**Larry Ellison Brings Good News to Nvidia Investors**

In the realm of artificial intelligence, a behemoth is emerging. Oracle, led by Larry Ellison, is constructing a network of data centers that will revolutionize AI development. These automated centers, powered by Nvidia’s graphics processing units (GPUs), are capable of delivering unprecedented computing capacity at a lower cost. The demand is skyrocketing, with leading AI startups like OpenAI, Cohere, and xAI clamoring for access.

Ellison envisions a future where Oracle operates up to 2,000 data centers, a staggering increase from the 85 currently in operation. Next year, the company plans to launch a cluster of 131,072 GPUs, a significant leap from its current largest clusters of 32,000 GPUs. This new cluster will utilize Nvidia’s cutting-edge Blackwell chips, which can perform AI inference at an astonishing 30 times the pace of its flagship H100.

The implications for Nvidia are profound. Oracle spent $6.9 billion on data center infrastructure in fiscal 2024 and plans to double that figure in fiscal 2025. During a dinner meeting with Tesla CEO Elon Musk and Nvidia CEO Jensen Huang, Ellison reportedly begged Huang to take more of their money, citing the desperate need for more GPUs.

Oracle Cloud Infrastructure generated $2.2 billion in revenue during Q1, a 46% increase from the previous year. The company ended the quarter with a record $99 billion in remaining performance obligations, a 53% jump. With 42 new deals for GPU capacity worth $3 billion signed during Q1, Oracle is poised to continue its rapid growth.
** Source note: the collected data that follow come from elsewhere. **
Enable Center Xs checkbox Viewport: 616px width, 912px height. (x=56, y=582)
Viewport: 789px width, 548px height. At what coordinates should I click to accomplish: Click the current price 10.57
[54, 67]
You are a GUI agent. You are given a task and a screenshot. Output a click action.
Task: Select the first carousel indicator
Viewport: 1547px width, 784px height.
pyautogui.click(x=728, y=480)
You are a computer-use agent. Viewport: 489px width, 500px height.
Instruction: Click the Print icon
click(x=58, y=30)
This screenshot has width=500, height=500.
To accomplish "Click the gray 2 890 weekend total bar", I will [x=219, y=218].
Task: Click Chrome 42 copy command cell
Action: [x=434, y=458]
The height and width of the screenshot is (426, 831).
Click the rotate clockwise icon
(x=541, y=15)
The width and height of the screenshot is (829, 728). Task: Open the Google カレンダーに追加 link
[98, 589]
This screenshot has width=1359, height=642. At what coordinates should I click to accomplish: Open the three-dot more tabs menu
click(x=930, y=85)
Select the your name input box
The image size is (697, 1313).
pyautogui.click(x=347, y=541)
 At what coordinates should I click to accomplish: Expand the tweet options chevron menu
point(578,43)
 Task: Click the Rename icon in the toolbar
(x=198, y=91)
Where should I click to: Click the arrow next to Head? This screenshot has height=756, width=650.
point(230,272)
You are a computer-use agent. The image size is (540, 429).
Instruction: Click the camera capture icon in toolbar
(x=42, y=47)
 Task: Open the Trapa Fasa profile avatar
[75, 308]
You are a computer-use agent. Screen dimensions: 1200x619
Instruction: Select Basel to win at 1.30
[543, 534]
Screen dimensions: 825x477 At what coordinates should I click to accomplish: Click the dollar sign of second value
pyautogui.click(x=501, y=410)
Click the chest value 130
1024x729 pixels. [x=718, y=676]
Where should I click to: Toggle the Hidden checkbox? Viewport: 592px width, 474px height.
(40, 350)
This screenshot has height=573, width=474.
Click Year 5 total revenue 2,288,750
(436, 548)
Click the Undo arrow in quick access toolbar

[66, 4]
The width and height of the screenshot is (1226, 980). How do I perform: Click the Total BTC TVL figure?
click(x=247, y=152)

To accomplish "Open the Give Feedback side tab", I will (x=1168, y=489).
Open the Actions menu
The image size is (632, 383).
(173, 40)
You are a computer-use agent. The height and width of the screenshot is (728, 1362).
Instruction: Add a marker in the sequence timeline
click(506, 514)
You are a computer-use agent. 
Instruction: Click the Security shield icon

Tesla, too, is investing heavily in AI infrastructure, with plans to spend $10 billion on a cluster of 50,000 GPUs by the end of the year. Microsoft and Amazon are also committing billions to AI infrastructure, ensuring a continued surge in demand for Nvidia’s GPUs.

Despite trading down 14.5% from its all-time high, Nvidia’s stock remains a compelling buy. With a forward P/E ratio of 28.8, investors who hold onto the stock for the next year and a half may be getting a bargain. While a slowdown in AI spending is inevitable, the current pace of investment suggests that Nvidia’s growth will continue unabated in the near term.